As Dessner’s career has expanded his activities as a curator have grown and he has crafted weekend residencies in his name at Barbican London, Philharmonie de Paris and Hamburg’s Elbphilharmonie, bringing together artists such as Steve Reich, eighth blackbird, Sō Percussion, Katia and Marielle Labèque, The National, and Britten Sinfonia. He co-founded MusicNOW, the Cincinnati-based contemporary music festival; co-curates Sounds From a Safe Harbour, the biannual festival of music, art and conversation in Cork, Ireland; co-curates HAVEN, Copenhagen’s annual festival “for the senses” with experiments in art, music and food; and PEOPLE, which launched officially in Berlin in 2018.
Born in 1976 in Cincinnati, Ohio. After early training on the flute, he switched to classical guitar in his teens.
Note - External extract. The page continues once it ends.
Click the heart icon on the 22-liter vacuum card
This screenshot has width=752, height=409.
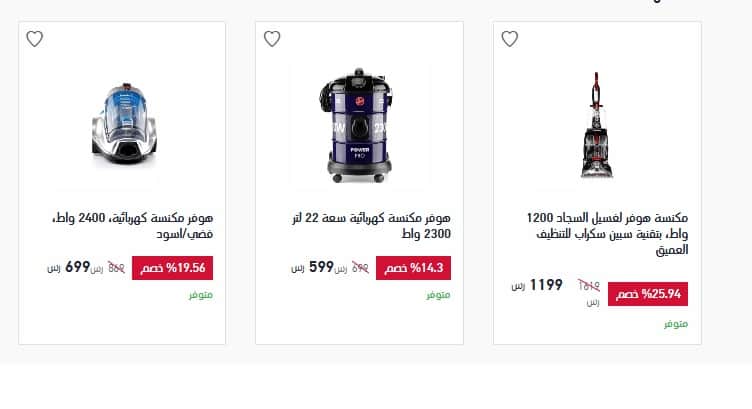272,39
He comments “As a teenager I was playing classical guitar recitals, and people said, ‘You know, you can’t really do both things,’” recalls Dessner. “My intuition told me they were wrong… Someday that diversity of experience would be more enriching or rewarding than just going down one path. He earned his bachelor’s and master’s degrees in music from Yale University, and now lives in Paris.
In the spring of 2019, The National released their latest studio recording, I am Easy to Find, collaborating with film director Mike Mills. Dessner is principal songwriter for The National along with his brother Aaron, in collaboration with singer/lyricist Matthew Berninger.